在13世纪桑斯主教编写的日课经中,还有邀请人们通过对驴的叫声的模仿,向驴致敬的内容。在加冕仪式的狂欢活动中,普通民众和下层教士加冕成王,模仿国王及主教的行为进行管理,实际上也代表着一种“颠倒”。
这种狂欢性的颠倒不仅体现在职位上,而且还体现在狂欢节庆期间的服饰和食品上。在中世纪,服饰是区分性别、年龄以及身份地位的重要手段。然而,这种界限在狂欢节中被彻底打破。
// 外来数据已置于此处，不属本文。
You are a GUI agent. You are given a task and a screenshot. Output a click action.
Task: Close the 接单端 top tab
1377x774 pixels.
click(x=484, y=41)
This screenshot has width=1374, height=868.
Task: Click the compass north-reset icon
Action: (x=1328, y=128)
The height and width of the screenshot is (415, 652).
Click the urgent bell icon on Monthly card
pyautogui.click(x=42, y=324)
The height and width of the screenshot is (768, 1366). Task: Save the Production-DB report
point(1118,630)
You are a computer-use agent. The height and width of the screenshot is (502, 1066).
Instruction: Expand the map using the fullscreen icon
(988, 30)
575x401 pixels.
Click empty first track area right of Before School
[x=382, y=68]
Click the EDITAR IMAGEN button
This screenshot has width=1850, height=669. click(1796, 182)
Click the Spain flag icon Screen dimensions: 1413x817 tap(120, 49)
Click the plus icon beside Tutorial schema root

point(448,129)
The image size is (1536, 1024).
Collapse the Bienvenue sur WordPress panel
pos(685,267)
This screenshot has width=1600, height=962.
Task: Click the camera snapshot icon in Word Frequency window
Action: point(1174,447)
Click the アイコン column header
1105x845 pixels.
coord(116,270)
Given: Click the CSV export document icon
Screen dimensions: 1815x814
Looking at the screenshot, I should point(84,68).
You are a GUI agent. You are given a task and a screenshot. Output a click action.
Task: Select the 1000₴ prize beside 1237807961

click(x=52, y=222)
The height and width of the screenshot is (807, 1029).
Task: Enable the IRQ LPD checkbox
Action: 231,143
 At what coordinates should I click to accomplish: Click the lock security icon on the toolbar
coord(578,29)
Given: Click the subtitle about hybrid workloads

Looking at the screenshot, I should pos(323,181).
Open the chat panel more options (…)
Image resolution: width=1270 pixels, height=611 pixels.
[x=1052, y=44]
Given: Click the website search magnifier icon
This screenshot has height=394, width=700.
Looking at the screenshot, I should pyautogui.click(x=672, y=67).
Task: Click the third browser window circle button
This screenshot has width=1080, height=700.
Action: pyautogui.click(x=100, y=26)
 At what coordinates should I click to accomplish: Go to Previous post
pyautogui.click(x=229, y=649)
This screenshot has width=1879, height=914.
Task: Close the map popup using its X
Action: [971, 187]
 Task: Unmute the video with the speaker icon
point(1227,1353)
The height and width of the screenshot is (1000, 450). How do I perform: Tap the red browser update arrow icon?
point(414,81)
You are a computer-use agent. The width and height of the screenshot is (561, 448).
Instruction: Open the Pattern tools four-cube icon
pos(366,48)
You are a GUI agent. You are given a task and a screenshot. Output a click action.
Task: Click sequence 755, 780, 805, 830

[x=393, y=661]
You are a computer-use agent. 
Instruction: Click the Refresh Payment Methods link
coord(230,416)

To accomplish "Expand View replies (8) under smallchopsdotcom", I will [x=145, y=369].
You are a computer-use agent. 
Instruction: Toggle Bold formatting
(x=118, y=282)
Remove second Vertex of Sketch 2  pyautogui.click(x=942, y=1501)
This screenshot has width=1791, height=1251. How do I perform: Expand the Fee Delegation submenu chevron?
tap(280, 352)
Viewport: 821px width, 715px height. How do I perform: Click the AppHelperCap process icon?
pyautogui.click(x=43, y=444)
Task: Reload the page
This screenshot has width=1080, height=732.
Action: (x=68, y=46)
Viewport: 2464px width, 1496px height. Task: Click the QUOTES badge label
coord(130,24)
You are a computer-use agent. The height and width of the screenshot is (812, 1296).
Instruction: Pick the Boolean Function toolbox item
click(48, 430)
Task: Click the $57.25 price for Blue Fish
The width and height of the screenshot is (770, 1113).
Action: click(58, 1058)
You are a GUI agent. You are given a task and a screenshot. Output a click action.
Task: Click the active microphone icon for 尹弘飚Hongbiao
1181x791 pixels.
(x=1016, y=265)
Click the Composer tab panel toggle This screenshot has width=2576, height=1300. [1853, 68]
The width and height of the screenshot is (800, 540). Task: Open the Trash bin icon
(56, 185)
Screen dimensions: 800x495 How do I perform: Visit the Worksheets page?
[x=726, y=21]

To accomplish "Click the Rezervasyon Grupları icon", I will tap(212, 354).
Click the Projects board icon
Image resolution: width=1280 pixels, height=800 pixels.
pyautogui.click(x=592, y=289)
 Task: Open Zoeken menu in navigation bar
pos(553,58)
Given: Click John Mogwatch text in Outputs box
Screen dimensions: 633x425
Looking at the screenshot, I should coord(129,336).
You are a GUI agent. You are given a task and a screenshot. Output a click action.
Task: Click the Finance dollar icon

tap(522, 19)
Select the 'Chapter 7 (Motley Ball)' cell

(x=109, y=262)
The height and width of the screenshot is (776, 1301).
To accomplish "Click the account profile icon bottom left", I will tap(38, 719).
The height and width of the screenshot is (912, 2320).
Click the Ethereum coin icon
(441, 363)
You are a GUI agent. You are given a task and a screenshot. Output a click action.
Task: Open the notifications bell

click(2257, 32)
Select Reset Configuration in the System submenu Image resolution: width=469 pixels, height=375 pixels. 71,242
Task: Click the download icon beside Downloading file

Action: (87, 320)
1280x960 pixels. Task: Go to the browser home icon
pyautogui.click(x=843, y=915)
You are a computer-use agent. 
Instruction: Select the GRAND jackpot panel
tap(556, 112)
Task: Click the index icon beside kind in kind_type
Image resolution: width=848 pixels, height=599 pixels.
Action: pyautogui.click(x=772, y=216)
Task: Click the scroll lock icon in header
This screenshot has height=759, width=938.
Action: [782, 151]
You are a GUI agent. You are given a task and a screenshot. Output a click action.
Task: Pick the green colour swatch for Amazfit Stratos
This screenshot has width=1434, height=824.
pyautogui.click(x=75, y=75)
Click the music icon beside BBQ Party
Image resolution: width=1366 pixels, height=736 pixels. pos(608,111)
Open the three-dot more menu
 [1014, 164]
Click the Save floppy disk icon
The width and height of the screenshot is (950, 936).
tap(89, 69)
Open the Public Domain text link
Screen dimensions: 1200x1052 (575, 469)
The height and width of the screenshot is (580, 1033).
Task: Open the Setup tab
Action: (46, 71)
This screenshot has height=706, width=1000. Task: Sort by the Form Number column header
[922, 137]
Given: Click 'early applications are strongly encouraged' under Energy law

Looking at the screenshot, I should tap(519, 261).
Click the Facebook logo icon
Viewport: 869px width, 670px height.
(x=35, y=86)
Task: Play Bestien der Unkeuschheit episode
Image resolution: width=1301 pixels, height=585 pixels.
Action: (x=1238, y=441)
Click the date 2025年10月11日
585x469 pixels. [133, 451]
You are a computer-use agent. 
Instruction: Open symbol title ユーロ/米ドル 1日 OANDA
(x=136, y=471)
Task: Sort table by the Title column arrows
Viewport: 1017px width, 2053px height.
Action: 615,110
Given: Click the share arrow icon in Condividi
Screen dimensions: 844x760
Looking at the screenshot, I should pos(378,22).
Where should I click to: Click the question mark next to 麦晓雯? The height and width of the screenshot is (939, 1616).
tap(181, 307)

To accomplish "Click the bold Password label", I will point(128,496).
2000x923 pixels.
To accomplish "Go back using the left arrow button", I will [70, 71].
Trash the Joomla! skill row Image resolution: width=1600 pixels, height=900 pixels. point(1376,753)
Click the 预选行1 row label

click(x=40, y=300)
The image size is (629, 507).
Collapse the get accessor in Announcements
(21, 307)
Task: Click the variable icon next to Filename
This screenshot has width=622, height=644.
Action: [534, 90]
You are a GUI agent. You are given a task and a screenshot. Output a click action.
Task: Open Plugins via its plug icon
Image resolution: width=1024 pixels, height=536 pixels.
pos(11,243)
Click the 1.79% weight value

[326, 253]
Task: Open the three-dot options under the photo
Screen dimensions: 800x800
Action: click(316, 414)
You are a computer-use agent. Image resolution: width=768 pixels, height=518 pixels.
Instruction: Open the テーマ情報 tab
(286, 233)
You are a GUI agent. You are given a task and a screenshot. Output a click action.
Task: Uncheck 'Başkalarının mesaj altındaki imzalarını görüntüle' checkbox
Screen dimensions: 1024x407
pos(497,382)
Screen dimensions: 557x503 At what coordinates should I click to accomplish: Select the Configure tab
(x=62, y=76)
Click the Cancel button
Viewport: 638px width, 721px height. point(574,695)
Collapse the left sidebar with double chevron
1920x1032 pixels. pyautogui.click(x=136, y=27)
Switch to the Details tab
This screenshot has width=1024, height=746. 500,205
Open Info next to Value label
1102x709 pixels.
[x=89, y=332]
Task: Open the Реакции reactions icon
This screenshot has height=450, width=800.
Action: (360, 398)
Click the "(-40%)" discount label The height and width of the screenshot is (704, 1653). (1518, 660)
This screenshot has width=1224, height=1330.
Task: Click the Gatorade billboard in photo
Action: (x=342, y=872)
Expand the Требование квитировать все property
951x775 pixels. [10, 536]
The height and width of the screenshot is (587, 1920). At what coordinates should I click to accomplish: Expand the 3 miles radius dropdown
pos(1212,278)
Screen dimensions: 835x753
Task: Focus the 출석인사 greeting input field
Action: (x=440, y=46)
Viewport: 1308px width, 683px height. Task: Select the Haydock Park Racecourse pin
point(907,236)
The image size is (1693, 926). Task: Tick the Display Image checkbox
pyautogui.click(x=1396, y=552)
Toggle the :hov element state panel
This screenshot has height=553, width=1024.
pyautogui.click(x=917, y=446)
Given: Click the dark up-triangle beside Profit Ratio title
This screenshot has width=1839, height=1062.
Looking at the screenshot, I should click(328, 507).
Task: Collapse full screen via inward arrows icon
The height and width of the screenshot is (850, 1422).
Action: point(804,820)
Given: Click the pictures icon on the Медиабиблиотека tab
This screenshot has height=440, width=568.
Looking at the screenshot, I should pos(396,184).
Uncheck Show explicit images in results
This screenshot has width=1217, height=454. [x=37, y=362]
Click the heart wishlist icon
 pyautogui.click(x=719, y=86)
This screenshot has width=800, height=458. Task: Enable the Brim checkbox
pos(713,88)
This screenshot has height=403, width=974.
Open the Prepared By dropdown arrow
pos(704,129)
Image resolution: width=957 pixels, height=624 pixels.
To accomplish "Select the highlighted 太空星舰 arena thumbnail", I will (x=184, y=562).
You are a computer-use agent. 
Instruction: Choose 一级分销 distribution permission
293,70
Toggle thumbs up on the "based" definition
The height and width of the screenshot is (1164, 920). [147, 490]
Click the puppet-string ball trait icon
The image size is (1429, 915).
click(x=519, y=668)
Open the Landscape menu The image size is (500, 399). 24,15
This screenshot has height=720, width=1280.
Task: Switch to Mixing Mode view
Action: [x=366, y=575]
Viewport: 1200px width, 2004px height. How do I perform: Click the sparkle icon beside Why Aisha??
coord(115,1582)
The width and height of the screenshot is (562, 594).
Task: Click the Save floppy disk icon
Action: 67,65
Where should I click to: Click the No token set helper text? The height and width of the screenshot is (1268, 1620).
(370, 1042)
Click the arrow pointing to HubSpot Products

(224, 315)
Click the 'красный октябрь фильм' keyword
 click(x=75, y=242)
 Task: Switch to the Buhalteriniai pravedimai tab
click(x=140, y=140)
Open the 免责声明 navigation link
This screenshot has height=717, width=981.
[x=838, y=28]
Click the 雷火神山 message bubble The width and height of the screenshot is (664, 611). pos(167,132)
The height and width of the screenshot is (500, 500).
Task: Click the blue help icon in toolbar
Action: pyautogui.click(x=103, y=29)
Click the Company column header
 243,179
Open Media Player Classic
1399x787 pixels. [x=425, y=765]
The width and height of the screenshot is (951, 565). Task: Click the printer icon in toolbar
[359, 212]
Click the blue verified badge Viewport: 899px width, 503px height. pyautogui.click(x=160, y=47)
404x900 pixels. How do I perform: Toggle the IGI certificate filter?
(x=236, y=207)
在节日期间,人们反穿、串穿衣服的行为屡见不鲜。塞巴斯蒂安·弗兰克就曾在1534年提及狂欢节中人们穿着混乱的现象:“男人将女人的‘裙子’穿在身上,而女人则穿着男人的衣服,看上去十分怪异”。

1605年,一首关于狂欢节的歌曲中也唱道:“这个山头,男扮女装,那个山头,女扮男装”。除了男女服饰穿着上的混乱之外,还有年轻人穿老人的衣服、贵族扮农民、农妇摇身变成贵妇人等行为。威尼斯的贵族桑努托日记中的内容就为这一观点提供了最好的注脚:“不少人会穿上标志着贵族身份的酒红色天鹅绒长袍,并将仿照总督服装样式制作的装饰物戴在身上,此外,还有人模仿政府大总管挂上金色的项链”。
食品价格乱套也是狂欢节的另一重要特色。在这期间,商品的价格的贵贱秩序被颠倒过来,例如在标志着罗芒狂欢节的圣布莱兹节里,就是这样一番情景:“葡萄酒和甜食的价格低廉得几乎等于分文不取,而熏鲱鱼却贵得无人敢于问津”。
而且因为节日持续时间非常短暂,“奥克西塔尼的这个地方似乎一夜之间就变成了一个安乐之乡,最要紧的事就是吃,连古堡都是用甜点制作的。”在狂欢节期间,所有的消费都极尽奢华之能事,任何地方都“无法无天”。